Serie A

Il 100° goal di Insigne regala la vittoria al Napoli contro la Juventus

Scusate il ritardo. Il gol numero 100 di Lorenzo Insigne è arrivato. E nel momento più propizio. Il
calcio di rigore suggerito dal Var all’arbitro Doveri ha permesso al capitano del Napoli di tagliare il
tanto agognato traguardo, nonché di scrollarsi di dosso le scorie dell’errore, sempre dal dischetto, in
Supercoppa. Ma soprattutto ha permesso a Gattuso di portare a casa 3 punti pesantissimi. Come un
anno fa, la sfida a Fuorigrotta contro la Juventus è stata una manna dal cielo per il tecnico calabrese.
Lo scorso campionato, il 2-1 inflitto alla squadra, allora allenata da Sarri, permise ai partenopei di
uscire da una crisi che sembrava senza fine, iniziata con le ultime partite di Ancelotti e proseguita
con le 4 sconfitte in 5 gare del subentrante Gattuso. Dopo quella vittoria, il Napoli si risollevò
decisamente in campionato, per poi essere premiato dalla vittoria in coppa Italia. Se questo successo
avrà lo stesso effetto benefico, sarà soltanto la storia a raccontarlo. Per adesso resta
l’importantissimo successo, ottenuto al termine di una partita di sacrificio assoluto, con i padroni di
casa che hanno sfruttato al massimo l’unica occasione regalata dall’ingenuità di Chiellini.

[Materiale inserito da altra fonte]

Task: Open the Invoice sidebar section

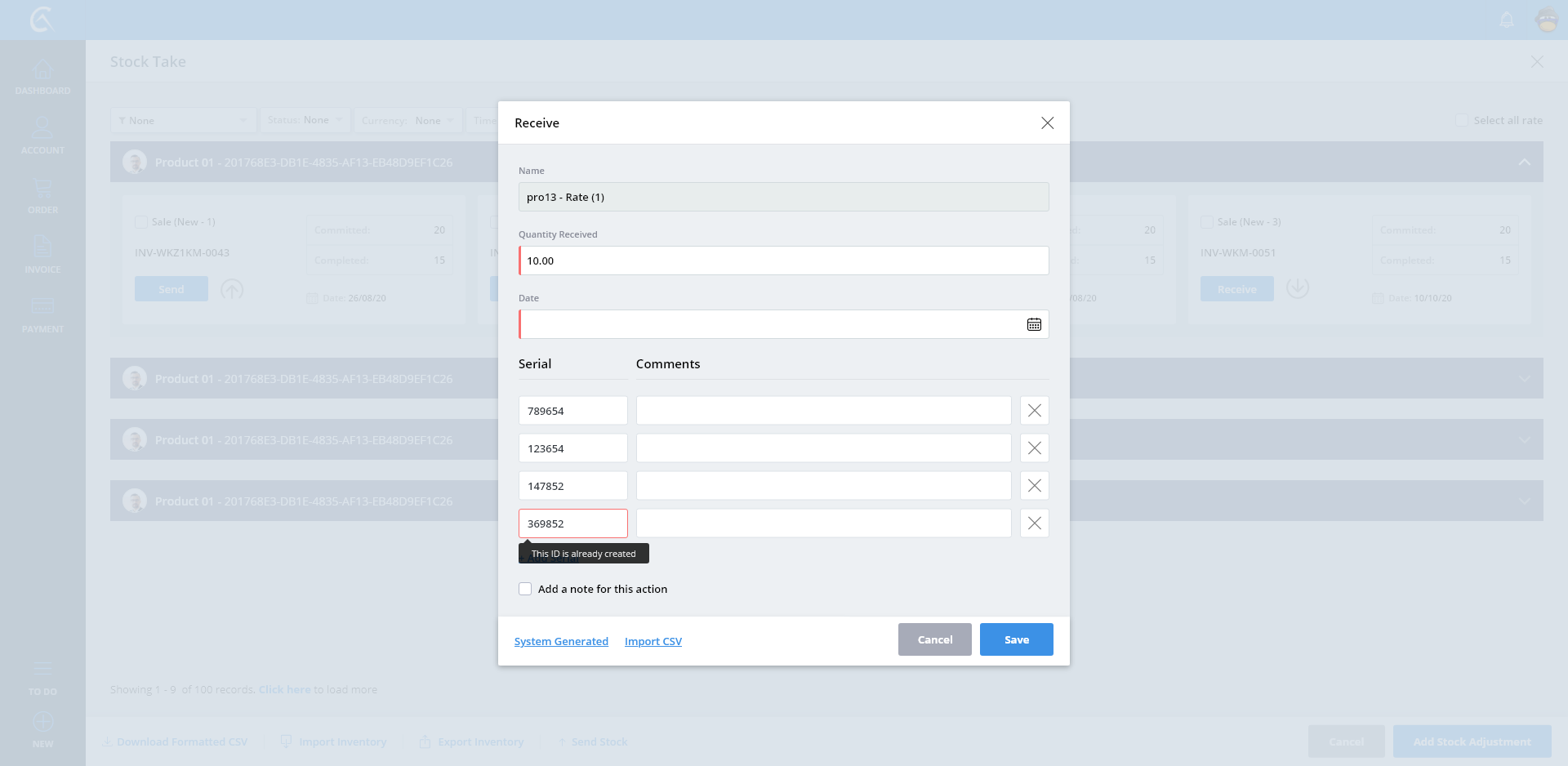Action: (x=42, y=255)
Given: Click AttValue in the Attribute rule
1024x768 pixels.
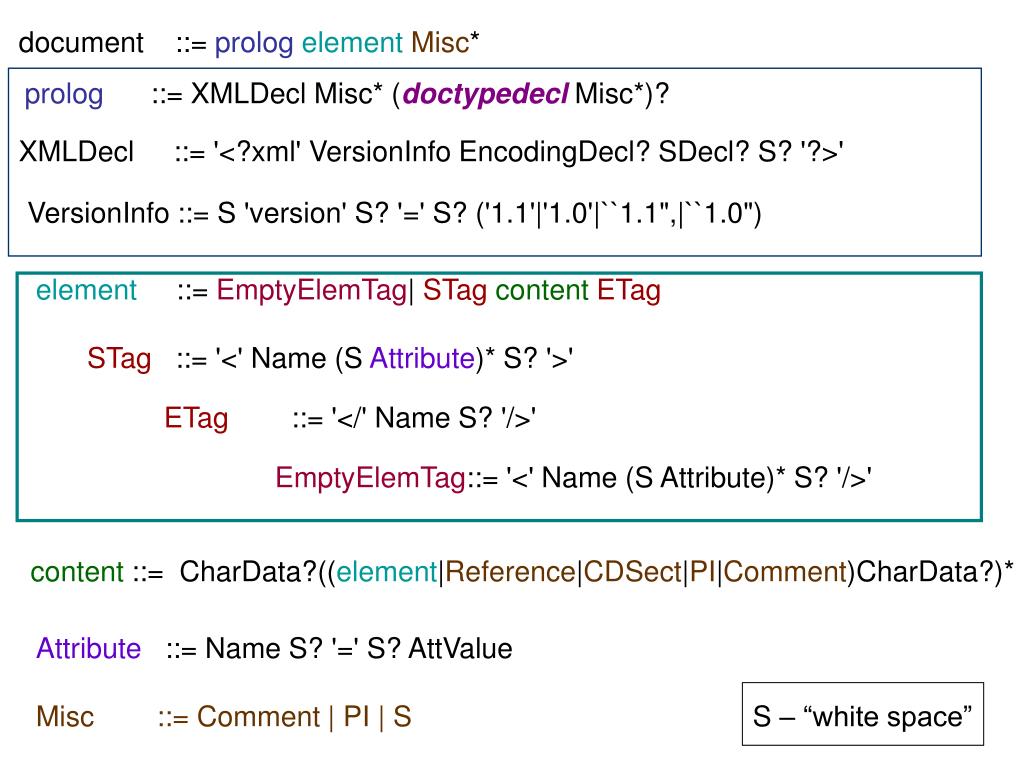Looking at the screenshot, I should click(x=460, y=648).
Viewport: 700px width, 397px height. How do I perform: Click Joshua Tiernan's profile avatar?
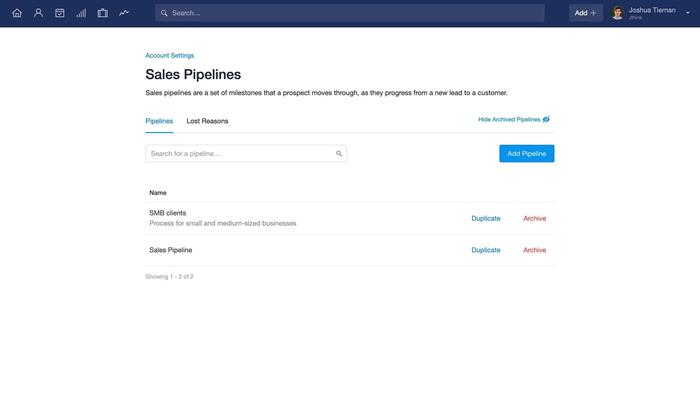[617, 13]
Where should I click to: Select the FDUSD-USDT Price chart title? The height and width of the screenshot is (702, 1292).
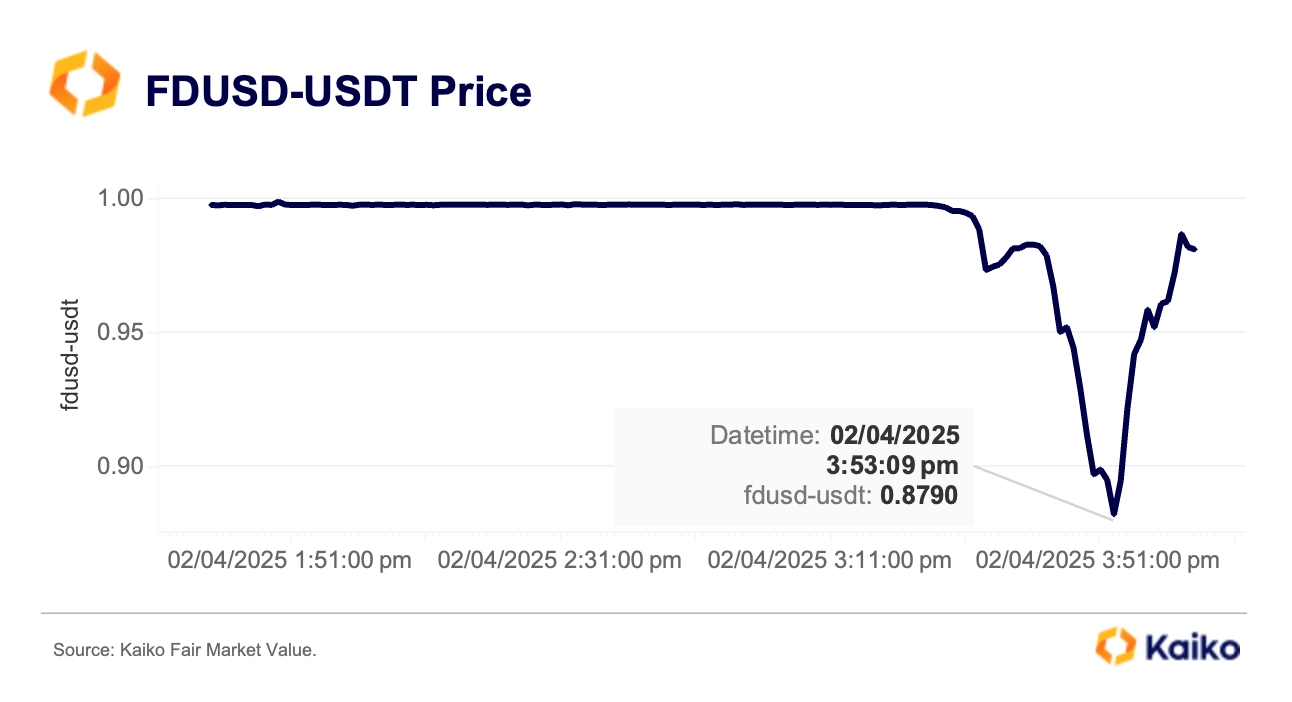(x=338, y=92)
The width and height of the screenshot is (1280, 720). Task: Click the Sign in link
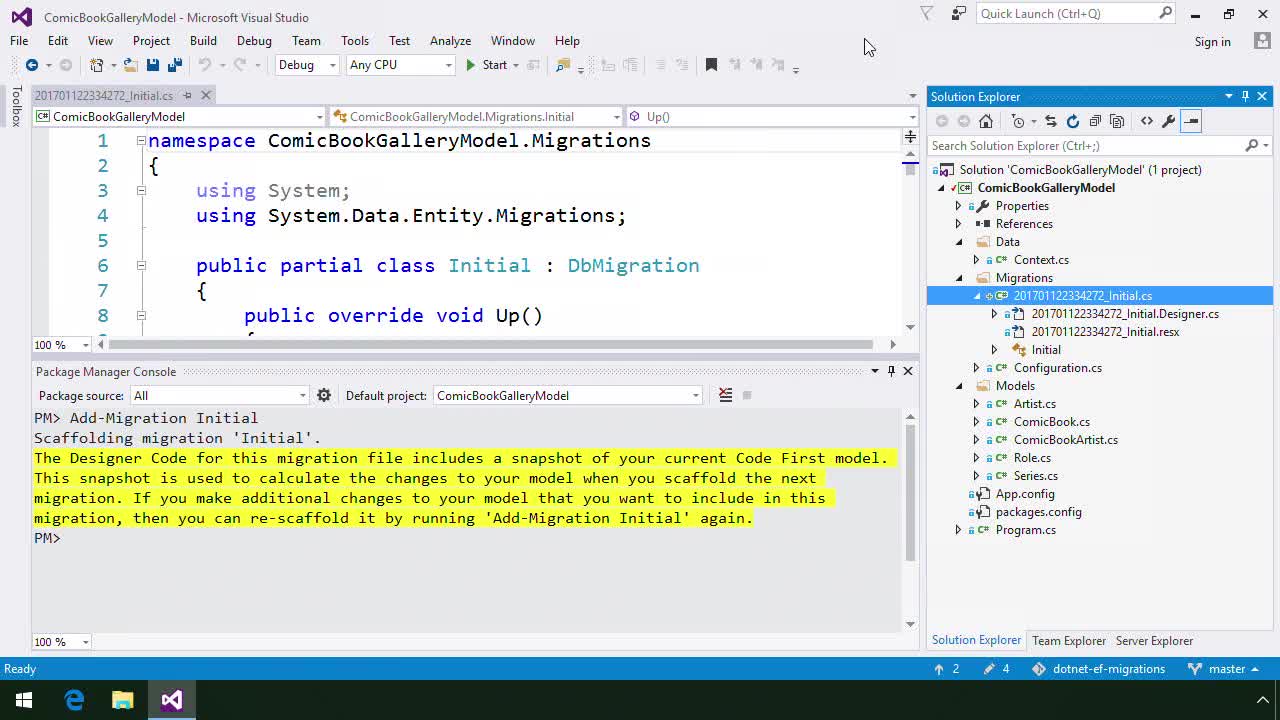click(1212, 41)
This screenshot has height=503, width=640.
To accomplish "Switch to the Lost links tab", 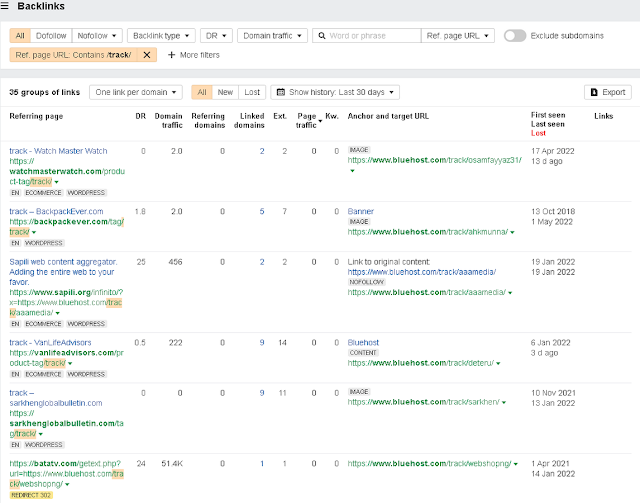I will 253,92.
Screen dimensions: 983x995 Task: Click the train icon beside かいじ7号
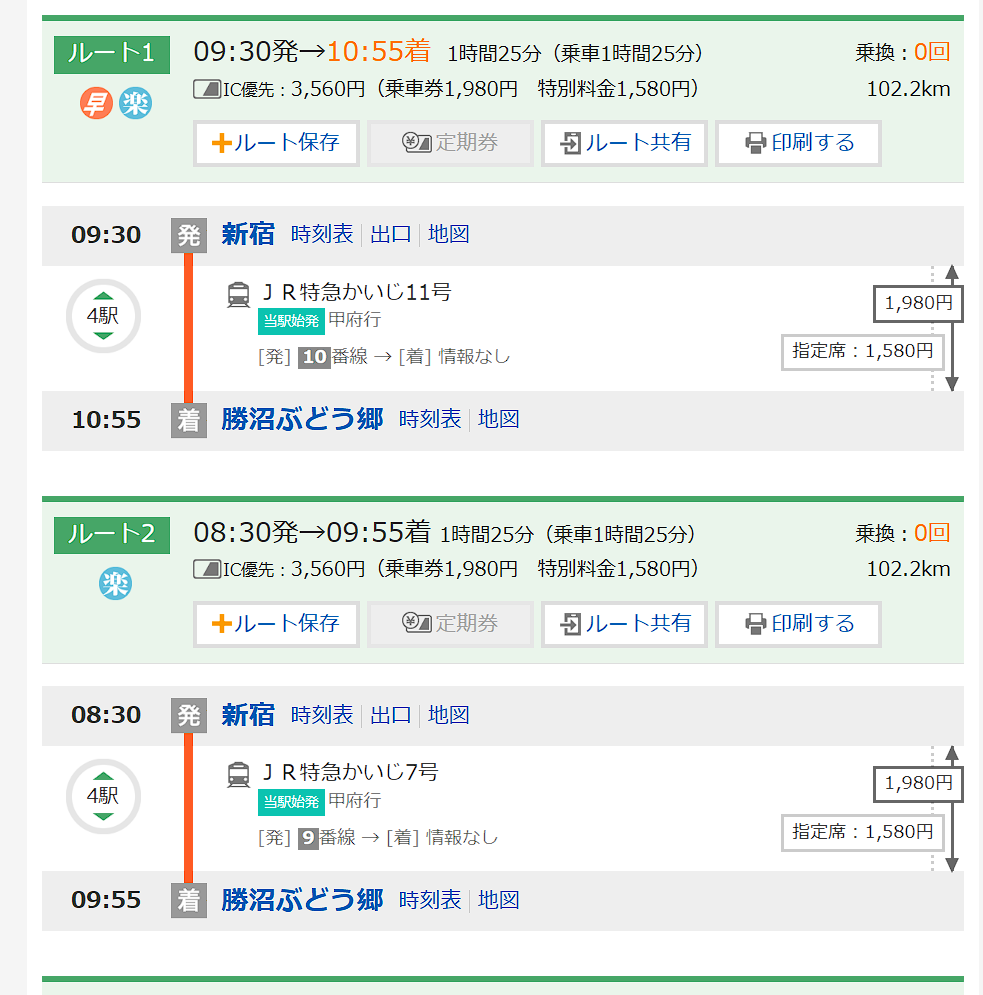click(239, 774)
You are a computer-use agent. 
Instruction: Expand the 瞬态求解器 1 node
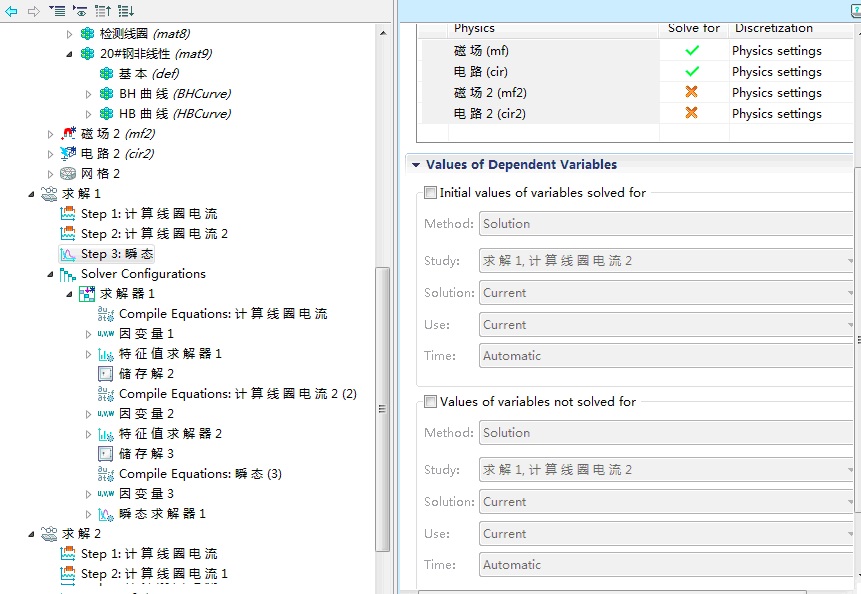89,514
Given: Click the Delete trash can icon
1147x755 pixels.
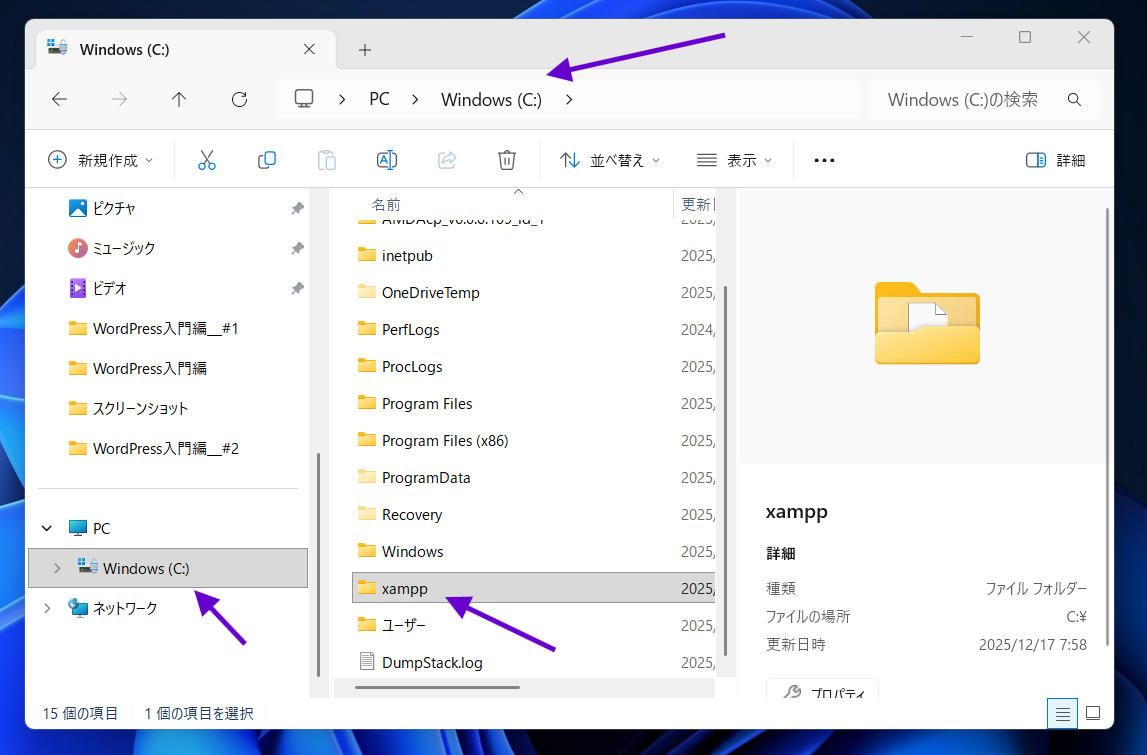Looking at the screenshot, I should pos(507,160).
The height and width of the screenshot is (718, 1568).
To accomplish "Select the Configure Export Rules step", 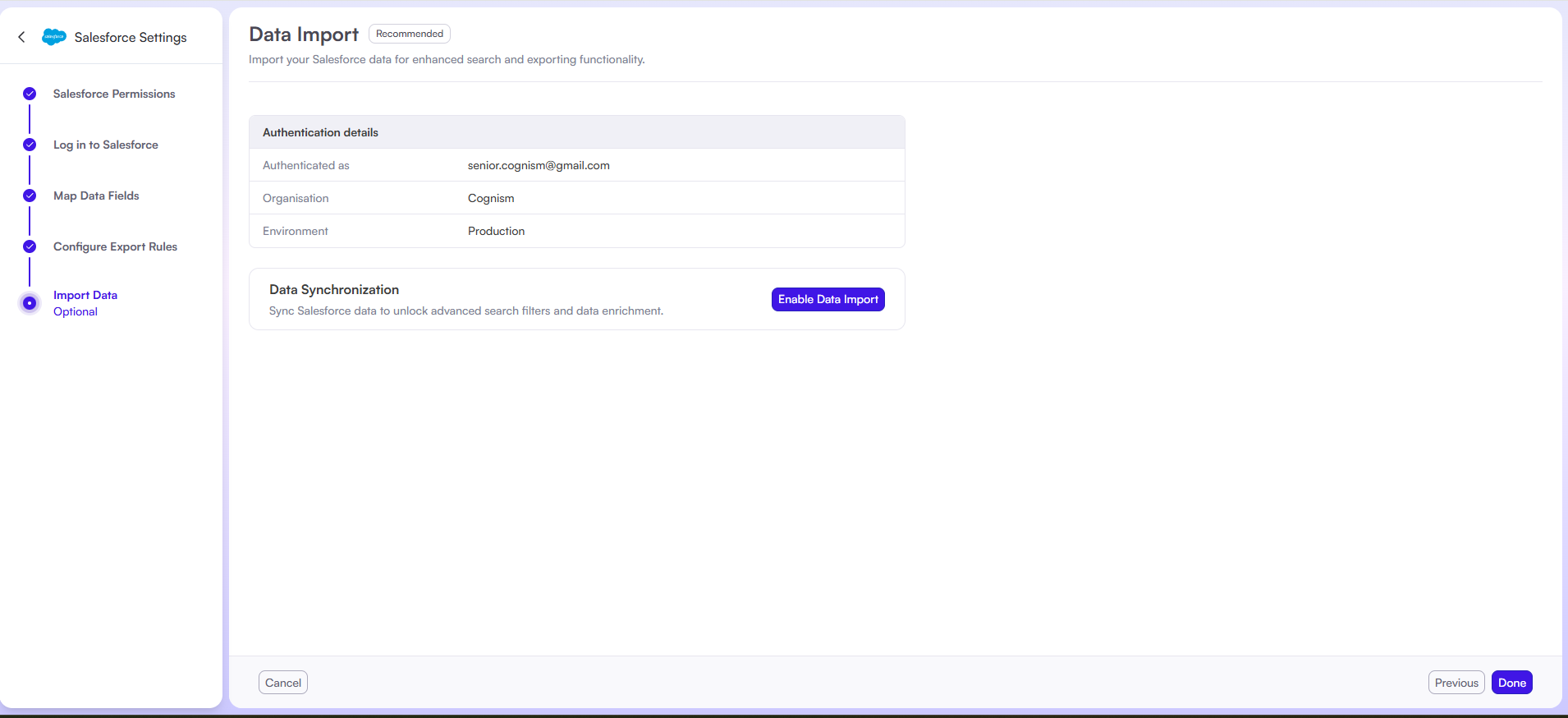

Indiscutibile il calcio di rigore assegnato agli azzurri. Ingenuo ma netto il colpo al volto rifilato dal
difensore bianconero a Rrahmani. Impeccabile la trasformazione di Insigne: una botta imprendibile
all’incrocio dei pali che stavolta non ha lasciato scampo. Del resto, il capitano azzurro può vantare
dei numeri di tutto rispetto dagli undici metri. Sono soltanto quattro i rigori sbagliati in carriera dal
napoletano. Ma tre di questi errori, ironia della sorte, si sono materializzati al cospetto di un portiere
juventino. Stavolta no. Buona la prova difensiva dei padroni di casa, al cospetto di una Juventus
sotto tono. E’ vero che, soprattutto nel secondo tempo, i campioni d’Italia hanno avuto diverse
occasioni per arrivare al pareggio. Ma è anche vero che la manovra degli uomini di Pirlo raramente
è apparsa convincente. A conservare il prezioso vantaggio, poi, ci ha pensato Meret, tornato a
difendere i pali della porta azzurra dopo diverse partite in panchina. L’estremo difensore friulano è
stato decisivo sulle conclusioni da pochi metri prima di Ronaldo e poi di Morata. Chiesa ci ha
provato più volte dalla distanza, con scarsa fortuna. Il Napoli, nel secondo tempo, non si è mai
avvicinato all’area di rigore avversaria. Tutti si sono sacrificati in difesa dello striminzito ma
importantissimo gol di vantaggio. Nel finale, poi, i partenopei hanno giocato di fatto con un uomo
in meno, con Lozano fuori causa per un problema muscolare. Giusti i 6 minuti di recupero accordati
dall’arbitro ma alla Juventus non sono serviti. E’ stata una partita brutta e di basso profilo tecnico.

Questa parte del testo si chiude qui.